- Text block
* start *

New and democratic governments, assisted by principled lawyers and judges and forensic investigators, are disinterring and identifying the maimed and twisted corpses of men and women, and of boys and girls, who were lost to their friends and families about a quarter of a century ago. […] At the same time, in Washington, D.C., the declassification process for government documents is entering the disclosure phase. And, in a horrible way that is not being faced, the two excavations have begun to converge. From the standpoint of their victims, the death squads of Argentina and Chile were going about their busy work with the approval—no, the encouragement—of the secretary of state of the United States of America. […]

A suit has also been filed in a federal court in Washington, D.C., by the family of General Rene Schneider, charging Kissinger with orchestrating his killing. Every single paper in the prosecution dossier is a United States government declassified document.

The Schneider family has standing in this matter, not just morally, but legally-because of the Alien Tort Claims Act, which allows non-Americans to seek redress in American courts. This act dates from the 18th century and was one of the first laws of the American Republic. The Bush administration recently tried and failed to have the Supreme Court strike the ancient legislation down … If I add that Henry Kissinger was offered the chairmanship of the 9/11 commission, and declined the honor only when he realized that he would have to disclose his unsavory client list at Kissinger Associates, you might start wondering which country is the real banana republic.

* end *

- Challenges
1. From the passage on Henry Kissinger, pull out the words from "The Schneider family" up to and including "real banana republic.".
2. In the rows below, take the lines from the line with "1240x952 pixels." up to and including the line with "Action: (x=134, y=10)", and put only those lines into a JSON list of strings with one string per line, leaving out blank lines.

- Raw data
* start *

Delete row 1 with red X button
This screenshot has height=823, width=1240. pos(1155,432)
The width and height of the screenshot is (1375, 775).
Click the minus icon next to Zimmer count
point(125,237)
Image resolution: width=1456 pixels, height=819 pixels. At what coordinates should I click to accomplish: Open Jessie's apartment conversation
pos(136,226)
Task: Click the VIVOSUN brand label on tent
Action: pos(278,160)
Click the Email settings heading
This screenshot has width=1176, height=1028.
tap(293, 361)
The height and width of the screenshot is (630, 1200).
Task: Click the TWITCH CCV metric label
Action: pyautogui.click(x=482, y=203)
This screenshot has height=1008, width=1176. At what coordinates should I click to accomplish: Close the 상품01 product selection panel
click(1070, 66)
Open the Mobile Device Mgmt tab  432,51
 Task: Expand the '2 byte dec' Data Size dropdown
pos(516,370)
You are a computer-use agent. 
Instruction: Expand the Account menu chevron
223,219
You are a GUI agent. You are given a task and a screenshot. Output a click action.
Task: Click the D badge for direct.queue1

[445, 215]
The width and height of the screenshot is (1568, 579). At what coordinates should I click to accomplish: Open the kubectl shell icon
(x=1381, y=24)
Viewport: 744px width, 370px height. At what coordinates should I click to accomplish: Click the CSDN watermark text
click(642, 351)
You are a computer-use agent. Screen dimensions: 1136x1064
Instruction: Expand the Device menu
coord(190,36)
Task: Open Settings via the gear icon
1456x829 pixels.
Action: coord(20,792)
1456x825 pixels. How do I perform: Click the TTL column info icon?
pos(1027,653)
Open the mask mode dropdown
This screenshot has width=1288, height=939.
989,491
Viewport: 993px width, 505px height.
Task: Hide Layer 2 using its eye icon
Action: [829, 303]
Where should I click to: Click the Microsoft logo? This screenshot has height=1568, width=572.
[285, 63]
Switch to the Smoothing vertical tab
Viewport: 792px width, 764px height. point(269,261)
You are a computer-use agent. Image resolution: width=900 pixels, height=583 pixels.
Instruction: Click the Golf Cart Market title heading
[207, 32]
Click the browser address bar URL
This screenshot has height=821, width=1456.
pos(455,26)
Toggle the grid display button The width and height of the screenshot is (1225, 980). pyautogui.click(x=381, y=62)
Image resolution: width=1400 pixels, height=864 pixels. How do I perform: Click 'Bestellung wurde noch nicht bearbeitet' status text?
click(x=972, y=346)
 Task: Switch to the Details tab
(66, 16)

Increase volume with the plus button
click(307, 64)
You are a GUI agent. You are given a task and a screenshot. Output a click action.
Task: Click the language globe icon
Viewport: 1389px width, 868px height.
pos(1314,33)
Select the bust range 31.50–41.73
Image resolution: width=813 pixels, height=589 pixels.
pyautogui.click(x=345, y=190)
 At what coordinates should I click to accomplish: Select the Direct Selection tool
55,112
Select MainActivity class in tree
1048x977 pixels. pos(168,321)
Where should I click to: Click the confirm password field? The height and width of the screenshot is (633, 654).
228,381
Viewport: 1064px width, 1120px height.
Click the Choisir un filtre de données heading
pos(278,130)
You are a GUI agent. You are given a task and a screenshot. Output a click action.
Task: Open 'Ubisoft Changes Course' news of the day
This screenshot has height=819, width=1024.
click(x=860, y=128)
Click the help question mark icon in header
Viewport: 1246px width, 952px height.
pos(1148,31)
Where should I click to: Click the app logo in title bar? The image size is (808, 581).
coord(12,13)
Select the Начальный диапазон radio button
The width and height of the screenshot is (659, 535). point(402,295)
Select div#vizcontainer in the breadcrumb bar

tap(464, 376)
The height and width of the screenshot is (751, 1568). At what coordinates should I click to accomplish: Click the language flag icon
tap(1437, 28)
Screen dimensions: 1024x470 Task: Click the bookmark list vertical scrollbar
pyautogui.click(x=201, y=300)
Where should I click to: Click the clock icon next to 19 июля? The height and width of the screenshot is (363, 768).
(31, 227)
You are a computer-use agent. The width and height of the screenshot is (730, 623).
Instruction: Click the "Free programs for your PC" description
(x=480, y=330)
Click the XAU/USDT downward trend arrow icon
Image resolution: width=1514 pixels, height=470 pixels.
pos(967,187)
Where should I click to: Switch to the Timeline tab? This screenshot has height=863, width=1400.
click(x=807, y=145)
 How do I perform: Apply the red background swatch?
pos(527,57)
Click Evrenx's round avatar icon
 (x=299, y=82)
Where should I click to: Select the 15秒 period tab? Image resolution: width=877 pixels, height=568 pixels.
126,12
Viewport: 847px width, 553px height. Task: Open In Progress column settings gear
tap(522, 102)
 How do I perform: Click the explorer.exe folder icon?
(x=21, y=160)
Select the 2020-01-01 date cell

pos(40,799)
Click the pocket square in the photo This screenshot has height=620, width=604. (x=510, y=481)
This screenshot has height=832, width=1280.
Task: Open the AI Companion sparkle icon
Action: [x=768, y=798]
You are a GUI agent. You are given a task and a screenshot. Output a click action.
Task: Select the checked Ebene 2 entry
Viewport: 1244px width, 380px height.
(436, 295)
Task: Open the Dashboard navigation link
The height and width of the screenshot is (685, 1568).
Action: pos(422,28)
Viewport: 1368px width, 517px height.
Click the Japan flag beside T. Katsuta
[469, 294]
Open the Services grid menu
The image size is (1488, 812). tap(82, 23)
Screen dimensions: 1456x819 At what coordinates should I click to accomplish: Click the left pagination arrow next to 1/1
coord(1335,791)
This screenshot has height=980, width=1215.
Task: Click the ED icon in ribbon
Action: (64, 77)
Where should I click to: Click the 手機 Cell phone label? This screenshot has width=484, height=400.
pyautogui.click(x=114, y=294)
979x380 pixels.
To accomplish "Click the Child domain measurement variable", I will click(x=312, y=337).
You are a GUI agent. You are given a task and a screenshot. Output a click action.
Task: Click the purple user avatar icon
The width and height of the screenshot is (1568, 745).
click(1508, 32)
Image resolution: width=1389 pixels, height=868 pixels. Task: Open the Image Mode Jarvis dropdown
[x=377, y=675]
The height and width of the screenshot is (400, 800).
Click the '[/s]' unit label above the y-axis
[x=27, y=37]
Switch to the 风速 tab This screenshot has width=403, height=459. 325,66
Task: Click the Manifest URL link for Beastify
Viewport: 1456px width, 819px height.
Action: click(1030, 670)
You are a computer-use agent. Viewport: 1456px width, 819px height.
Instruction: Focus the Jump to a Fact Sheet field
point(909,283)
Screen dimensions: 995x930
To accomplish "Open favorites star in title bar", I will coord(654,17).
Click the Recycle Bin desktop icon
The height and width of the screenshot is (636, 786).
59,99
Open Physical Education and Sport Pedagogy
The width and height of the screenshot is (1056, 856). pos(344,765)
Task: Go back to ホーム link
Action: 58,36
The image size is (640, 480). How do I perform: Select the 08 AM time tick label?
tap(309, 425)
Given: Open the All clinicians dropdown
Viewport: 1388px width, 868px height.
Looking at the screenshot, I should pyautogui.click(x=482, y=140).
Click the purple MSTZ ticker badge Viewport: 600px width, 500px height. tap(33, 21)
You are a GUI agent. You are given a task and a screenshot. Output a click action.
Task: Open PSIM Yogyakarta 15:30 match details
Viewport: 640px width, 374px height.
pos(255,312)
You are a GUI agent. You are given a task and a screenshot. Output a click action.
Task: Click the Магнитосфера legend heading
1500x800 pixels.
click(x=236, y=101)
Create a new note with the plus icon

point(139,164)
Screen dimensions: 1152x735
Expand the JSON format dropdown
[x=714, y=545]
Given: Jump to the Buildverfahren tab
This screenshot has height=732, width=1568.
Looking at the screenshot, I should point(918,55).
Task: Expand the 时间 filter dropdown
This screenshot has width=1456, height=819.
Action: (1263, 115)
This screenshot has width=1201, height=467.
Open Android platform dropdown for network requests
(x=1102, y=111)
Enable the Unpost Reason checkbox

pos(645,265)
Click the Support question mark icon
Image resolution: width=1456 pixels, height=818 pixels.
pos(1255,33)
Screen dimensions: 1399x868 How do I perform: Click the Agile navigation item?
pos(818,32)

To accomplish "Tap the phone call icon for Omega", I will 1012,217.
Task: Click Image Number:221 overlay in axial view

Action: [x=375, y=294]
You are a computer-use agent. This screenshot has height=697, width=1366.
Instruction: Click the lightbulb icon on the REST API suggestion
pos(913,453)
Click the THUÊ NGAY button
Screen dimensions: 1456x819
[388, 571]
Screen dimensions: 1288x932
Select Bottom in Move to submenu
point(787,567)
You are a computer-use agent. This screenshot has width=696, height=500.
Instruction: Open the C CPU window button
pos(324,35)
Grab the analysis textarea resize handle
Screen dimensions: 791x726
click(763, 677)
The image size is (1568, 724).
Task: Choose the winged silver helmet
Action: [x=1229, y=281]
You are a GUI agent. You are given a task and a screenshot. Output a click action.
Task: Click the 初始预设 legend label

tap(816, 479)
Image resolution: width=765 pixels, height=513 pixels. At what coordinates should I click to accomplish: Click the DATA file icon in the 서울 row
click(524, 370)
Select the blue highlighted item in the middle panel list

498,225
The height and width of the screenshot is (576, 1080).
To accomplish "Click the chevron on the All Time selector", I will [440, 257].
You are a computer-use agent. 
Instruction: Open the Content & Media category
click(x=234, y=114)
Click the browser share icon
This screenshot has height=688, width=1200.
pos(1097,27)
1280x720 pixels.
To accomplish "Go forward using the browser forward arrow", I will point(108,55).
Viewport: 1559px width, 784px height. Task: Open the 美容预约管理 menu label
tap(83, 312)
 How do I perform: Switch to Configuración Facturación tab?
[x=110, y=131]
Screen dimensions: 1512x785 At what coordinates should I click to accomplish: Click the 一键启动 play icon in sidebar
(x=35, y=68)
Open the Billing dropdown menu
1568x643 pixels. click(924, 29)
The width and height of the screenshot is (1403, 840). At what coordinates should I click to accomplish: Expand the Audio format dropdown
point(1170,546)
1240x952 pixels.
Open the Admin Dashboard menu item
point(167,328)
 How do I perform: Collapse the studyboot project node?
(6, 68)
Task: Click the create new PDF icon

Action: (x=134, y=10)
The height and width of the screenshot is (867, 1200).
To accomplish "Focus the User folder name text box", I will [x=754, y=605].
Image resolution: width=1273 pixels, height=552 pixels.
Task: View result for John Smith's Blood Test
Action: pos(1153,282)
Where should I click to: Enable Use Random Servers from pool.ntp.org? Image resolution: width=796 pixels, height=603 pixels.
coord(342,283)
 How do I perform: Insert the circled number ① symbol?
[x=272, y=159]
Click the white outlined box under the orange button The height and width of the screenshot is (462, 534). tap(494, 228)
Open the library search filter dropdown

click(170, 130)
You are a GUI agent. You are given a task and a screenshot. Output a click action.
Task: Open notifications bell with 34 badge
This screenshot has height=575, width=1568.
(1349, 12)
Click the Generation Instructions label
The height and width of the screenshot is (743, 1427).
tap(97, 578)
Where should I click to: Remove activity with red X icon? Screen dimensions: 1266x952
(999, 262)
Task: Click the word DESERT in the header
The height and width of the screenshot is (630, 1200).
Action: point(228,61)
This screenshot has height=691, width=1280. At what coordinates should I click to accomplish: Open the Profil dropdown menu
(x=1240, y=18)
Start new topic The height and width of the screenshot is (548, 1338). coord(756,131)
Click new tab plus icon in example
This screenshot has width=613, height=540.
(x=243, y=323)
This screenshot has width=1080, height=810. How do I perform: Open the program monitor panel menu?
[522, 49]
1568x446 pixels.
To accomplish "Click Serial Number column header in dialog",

* end *

- The replies
1.
The Schneider family has standing in this matter, not just morally, but legally-because of the Alien Tort Claims Act, which allows non-Americans to seek redress in American courts. This act dates from the 18th century and was one of the first laws of the American Republic. The Bush administration recently tried and failed to have the Supreme Court strike the ancient legislation down … If I add that Henry Kissinger was offered the chairmanship of the 9/11 commission, and declined the honor only when he realized that he would have to disclose his unsavory client list at Kissinger Associates, you might start wondering which country is the real banana republic.

2.
[
  "1240x952 pixels.",
  "Open the Admin Dashboard menu item",
  "point(167,328)",
  " How do I perform: Collapse the studyboot project node?",
  "(6, 68)",
  "Task: Click the create new PDF icon",
  "Action: (x=134, y=10)"
]